Backnang - Wenn bei Kontaktlinsenträgern die Sehkraft auf nur einem Auge nachlässt, ist der Grund vielleicht ganz einfach: Manchmal ist eine Linse schlicht verschmutzt. In einigen Fällen ist es aber auch komplizierter.

Haben Kontaktlinsenträger auf einmal den Eindruck, auf einem Auge schlechter zu sehen, befindet sich womöglich Schmutz auf der Linse. "Es kann sein, dass auf der Linse ein Belag ist, dass sie nicht gut genug gereinigt worden ist", erläutert der Kontaktlinsenspezialist Gerald Böhme aus Backnang (Baden-Württemberg). Bei formstabilen, sogenannten harten Linsen können auch Kratzer im Material schuld sein, in denen sich Verunreinigungen oder im schlimmsten Fall Keime abgesetzt haben. "Die Hersteller raten deswegen, formstabile Linsen nach etwa 18 Monaten zu wechseln."

Schwankt die Sehkraft, könne das aber auch an der Tränenflüssigkeit liegen. Dann sollte ein Augenarzt darauf schauen, empfiehlt der langjährige Leiter des Ressorts Kontaktlinsen im Berufsverband der Augenärzte Deutschlands. Manchmal hängt das schlechtere Sehen mit anderen Gesundheitsproblemen zusammen: Zur Pollensaison könne bei Allergikern mehr Eiweiß in der Tränenflüssigkeit sein. Bei Menschen mit Akne sei die Tränenflüssigkeit fetthaltiger, weil auch die Talgdrüsen im Augenlid mehr Öl produzieren.

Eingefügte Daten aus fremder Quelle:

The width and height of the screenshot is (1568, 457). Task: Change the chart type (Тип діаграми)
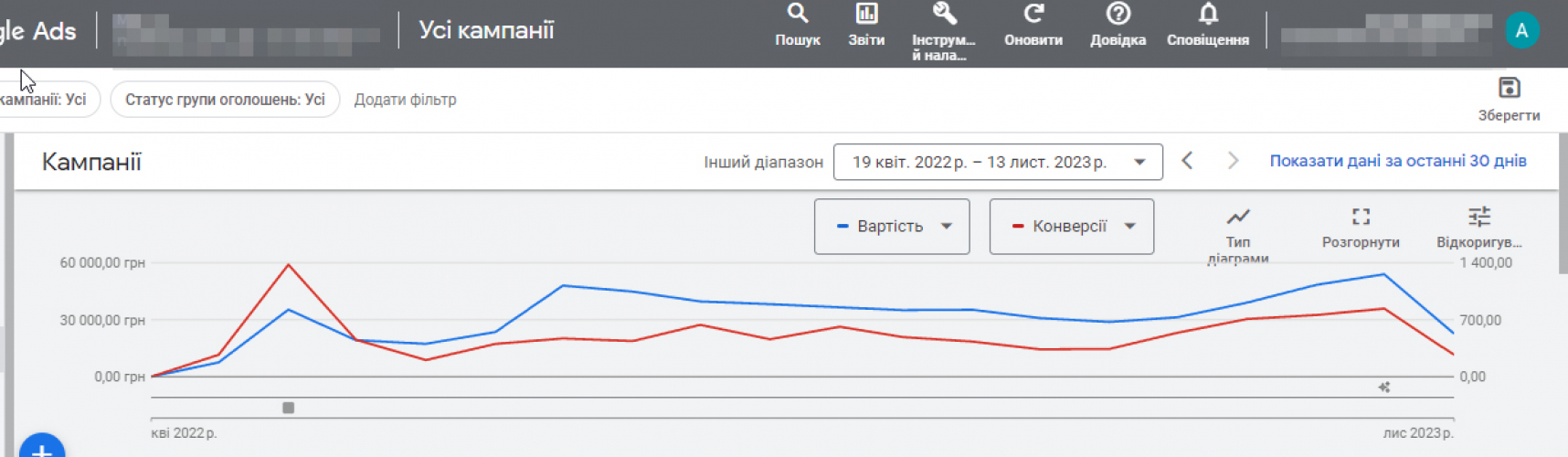(x=1238, y=218)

Schließlich ist außerdem nicht ausgeschlossen, dass sich ein Auge verändert hat. "Das Auge mit seiner Hornhaut und dem Augapfel ändert sich ein Leben lang. Daher verändert sich auch die Sehkraft im Laufe des Lebens", sagt Böhme. So könne die Wölbung der Hornhaut zunehmen oder die Fehlsichtigkeit.